_EXERCISE 1_
Retype part of the article on the proposed LNG platform word for word, beginning at the words that contain "Weaver’s Cove Energy, partially" and stopping after "compelling public interest.".
_EXERCISE 2_
In the article on the proposed LNG platform, how many acres of the bottom of Mount Hope Bay does Weaver's Cove Energy plan to dig up?

_PAGE EXCERPT_
## Start

12/26/09 - While Block Island residents await a state Supreme Court ruling on the proposed 3-acre Champlin’s Marina expansion in the Great Salt Pond, environmentalists on the mainland are embroiled in a struggle regarding a plan to install a liquefied natural gas (LNG) platform off Narragansett Bay.
Weaver’s Cove Energy, partially owned by Amerada Hess Corporation, has plans to dig up more than 70 acres of the bottom of Mount Hope Bay, an estuary connected to the Narragansett Bay, to erect a platform for the storage of LNG.
Public ownership of the bottom of bays is clearly spelled out in state law in both Rhode Island and Massachusetts, according to John Torgan of the nonprofit organization Save the Bay. The constitutions of both states guarantee public ownership of the land on the bay bottoms, he said. To take a portion of that land for its own use, a private company must show that their project has a compelling public interest.
Yet, it seems, as soon as one battle to preserve the public’s ownership of a bay bottom is fought and won, another begins. Recently a decade-long fight over water discharges from New England Power’s Brayton Point Power Plant resulted in a half-billion dollar settlement. Brayton Point is the largest fossil fuel plant in New England, Torgan says, and its use of the Narragansett Bay waters resulted in an 86 percent decline in the winter flounder population during the l980s and 1990s. In 2007, the company agreed to build cooling towers to protect the flounder habitat in Narragansett Bay.

## End

_RECORDED DATA_
## Start

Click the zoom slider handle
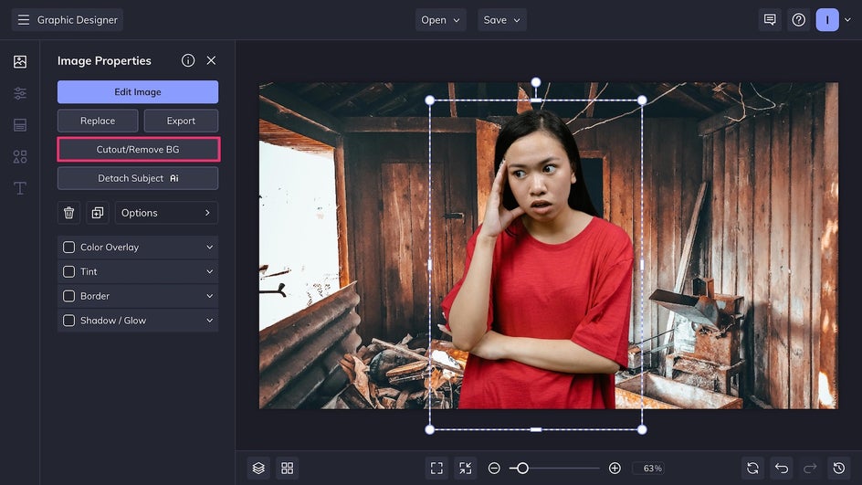Screen dimensions: 862x485 click(522, 468)
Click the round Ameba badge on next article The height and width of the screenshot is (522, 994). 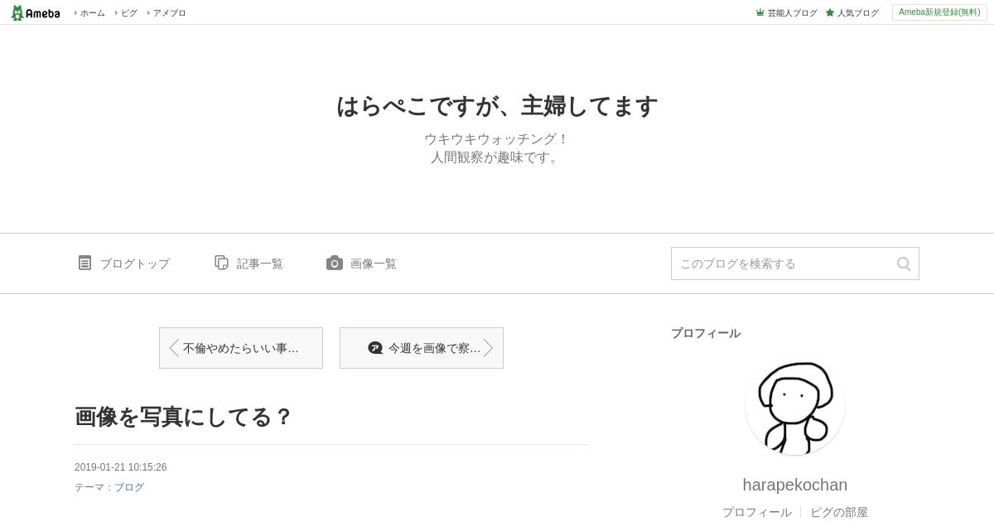375,348
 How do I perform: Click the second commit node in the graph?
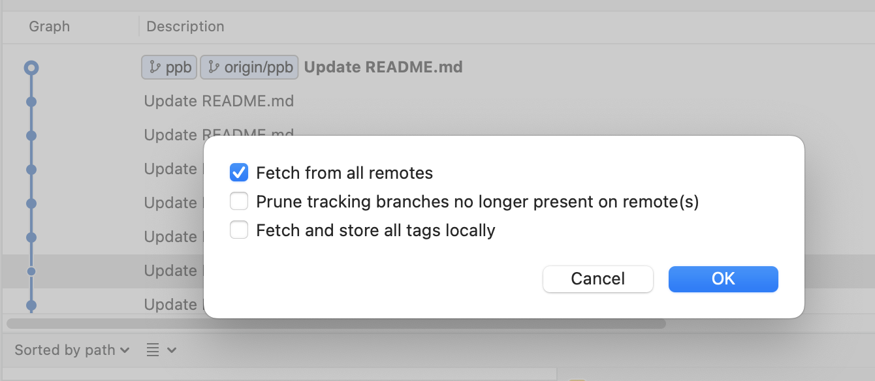tap(31, 102)
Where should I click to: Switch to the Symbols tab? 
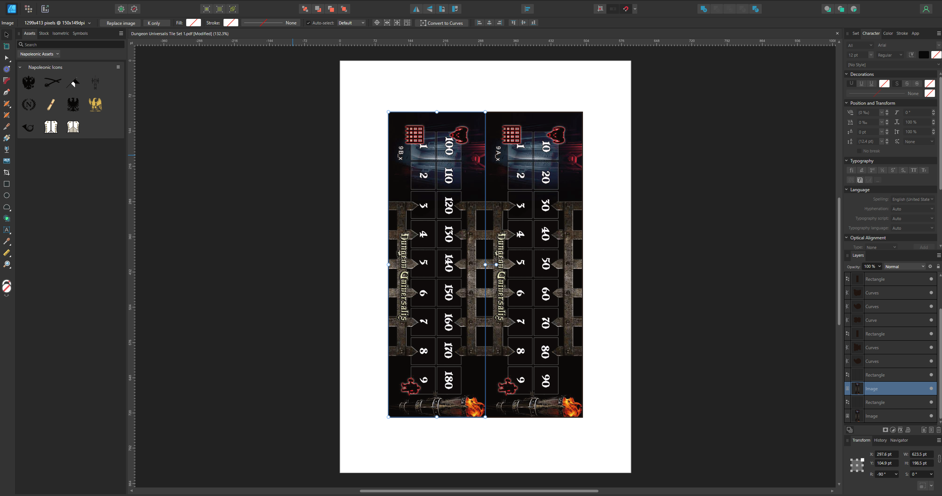(x=80, y=33)

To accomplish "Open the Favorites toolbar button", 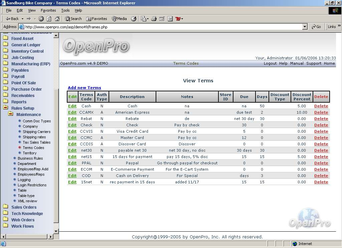I will click(97, 19).
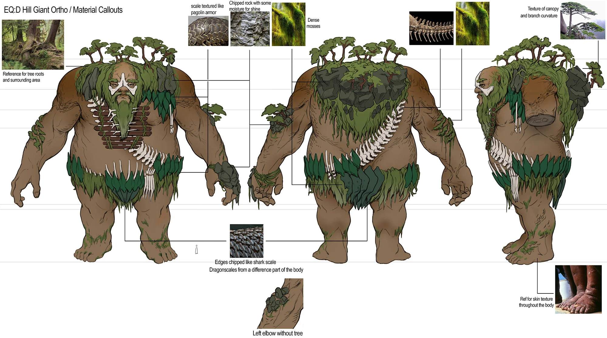607x338 pixels.
Task: Click the dense mosses photo beside its label
Action: click(288, 24)
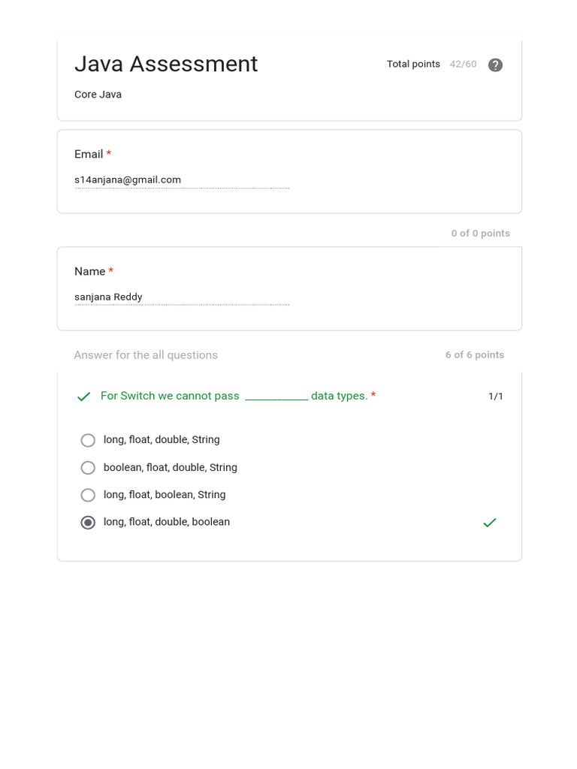The height and width of the screenshot is (769, 577).
Task: Click the '0 of 0 points' label
Action: (480, 234)

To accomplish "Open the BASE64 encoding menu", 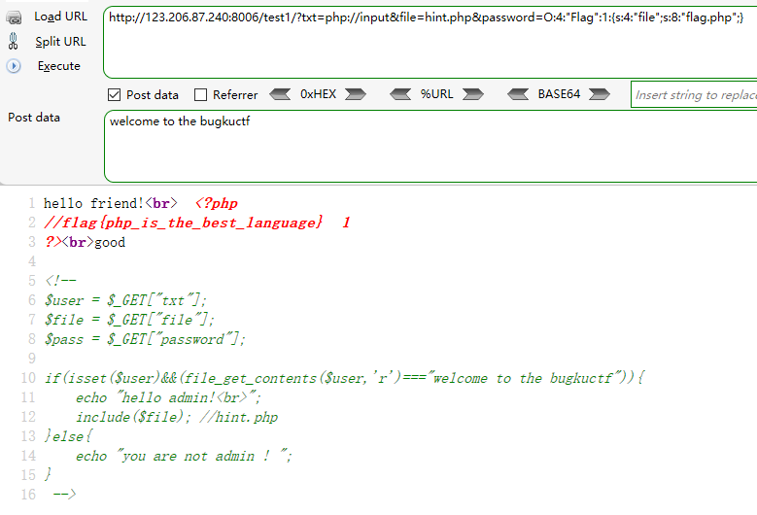I will [x=559, y=94].
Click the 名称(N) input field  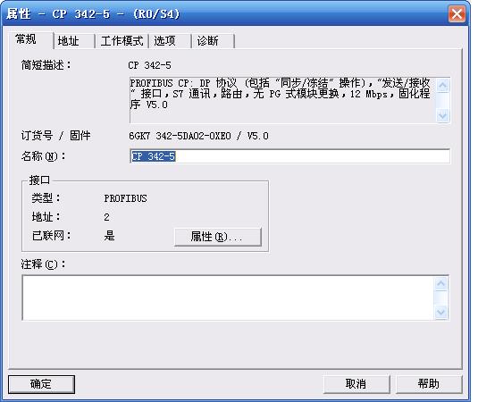(289, 156)
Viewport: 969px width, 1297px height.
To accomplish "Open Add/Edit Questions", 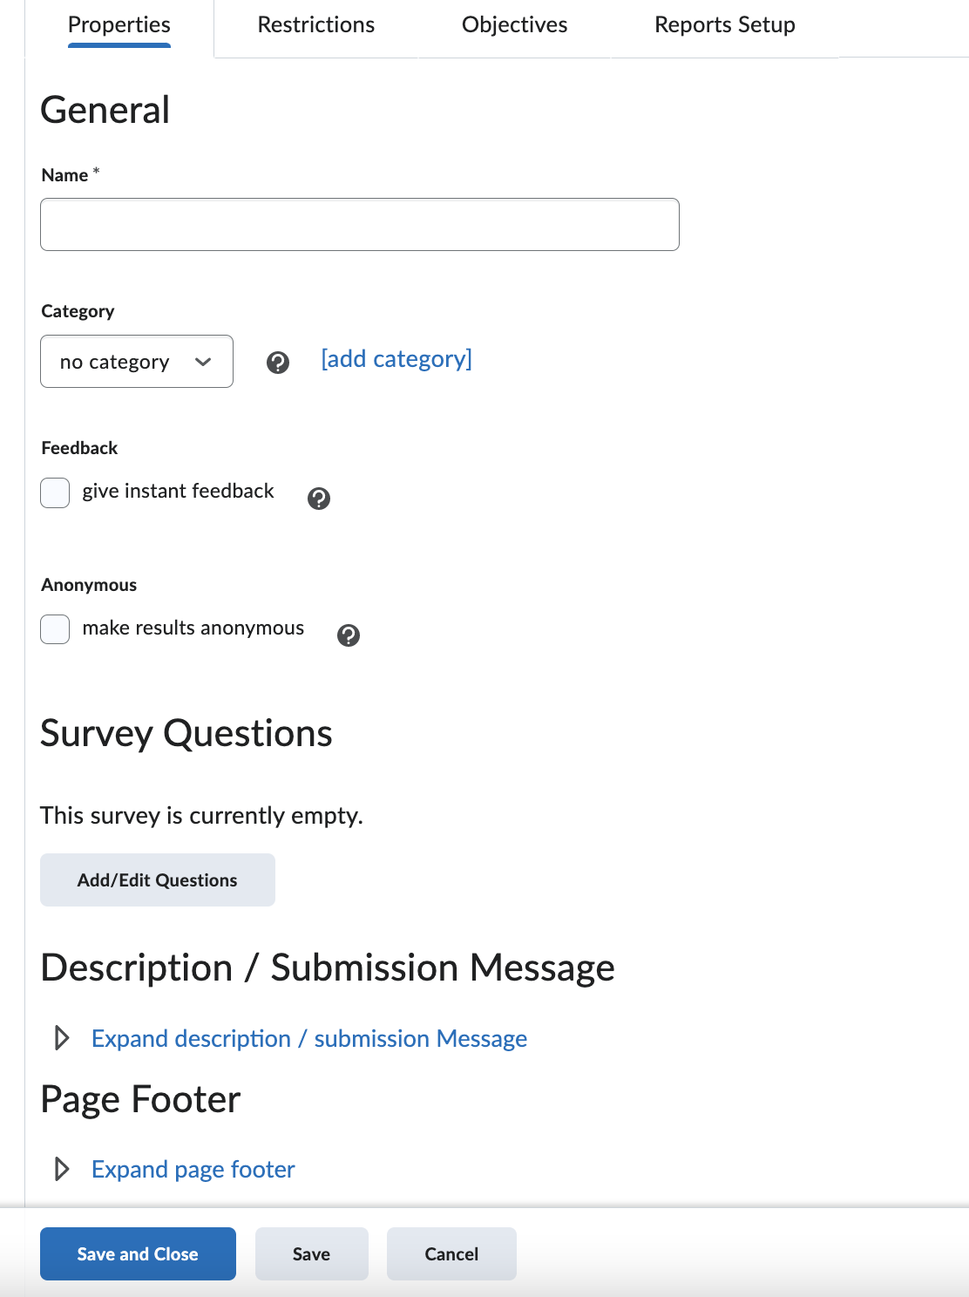I will coord(157,879).
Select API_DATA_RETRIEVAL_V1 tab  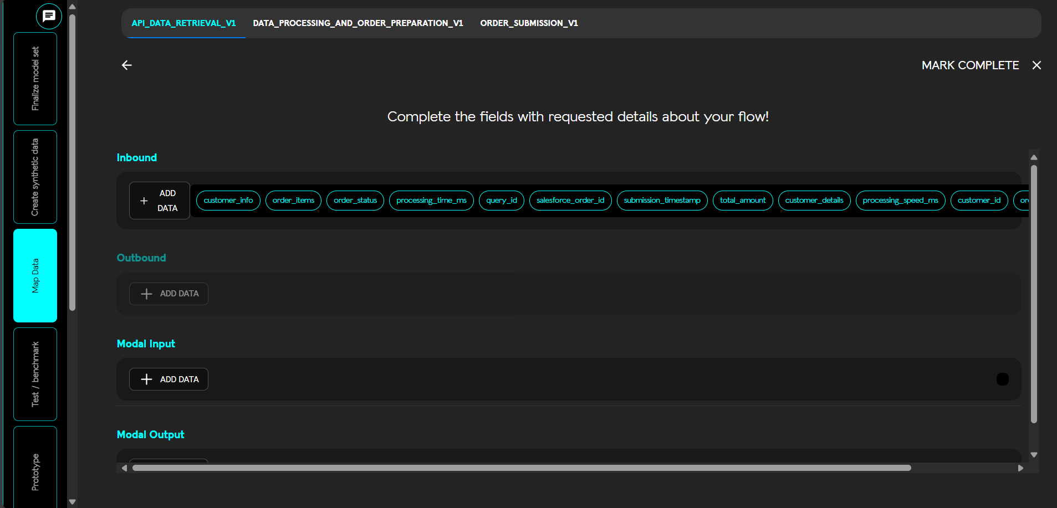183,23
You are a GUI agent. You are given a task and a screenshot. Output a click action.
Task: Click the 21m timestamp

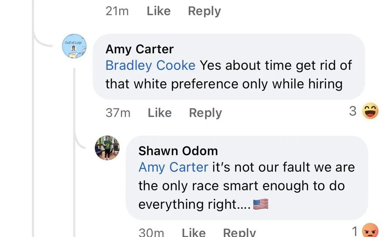pos(117,11)
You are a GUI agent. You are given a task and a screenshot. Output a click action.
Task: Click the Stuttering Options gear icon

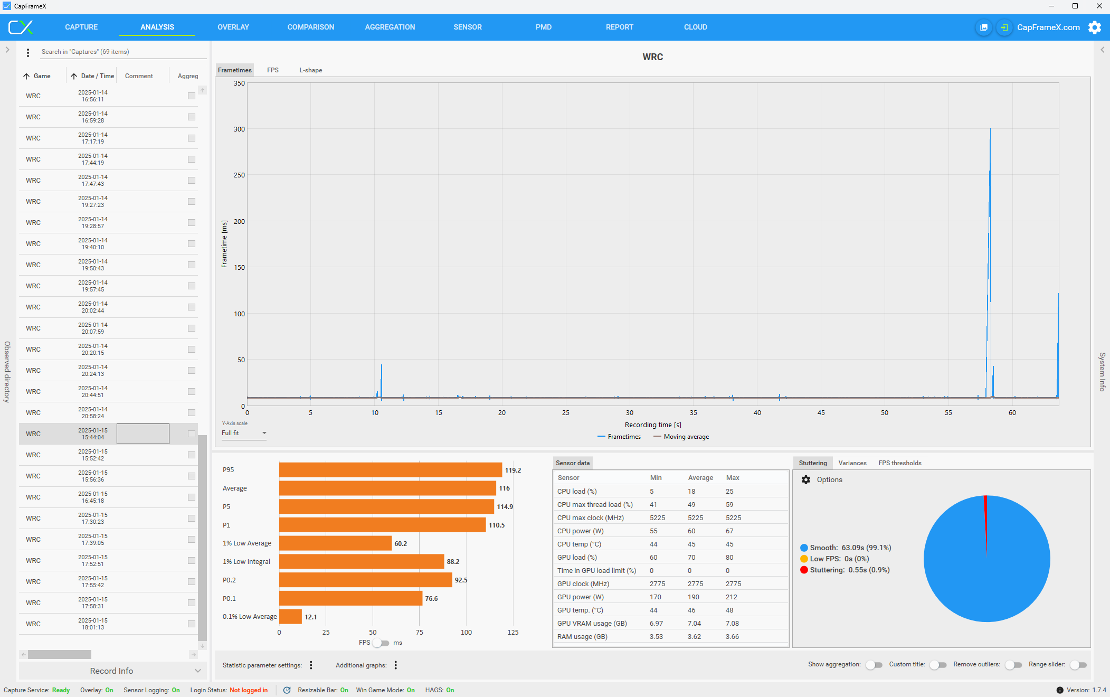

## End

_TASK SOLUTION 1_
Weaver’s Cove Energy, partially owned by Amerada Hess Corporation, has plans to dig up more than 70 acres of the bottom of Mount Hope Bay, an estuary connected to the Narragansett Bay, to erect a platform for the storage of LNG.
Public ownership of the bottom of bays is clearly spelled out in state law in both Rhode Island and Massachusetts, according to John Torgan of the nonprofit organization Save the Bay. The constitutions of both states guarantee public ownership of the land on the bay bottoms, he said. To take a portion of that land for its own use, a private company must show that their project has a compelling public interest.

_TASK SOLUTION 2_
More than 70 acres.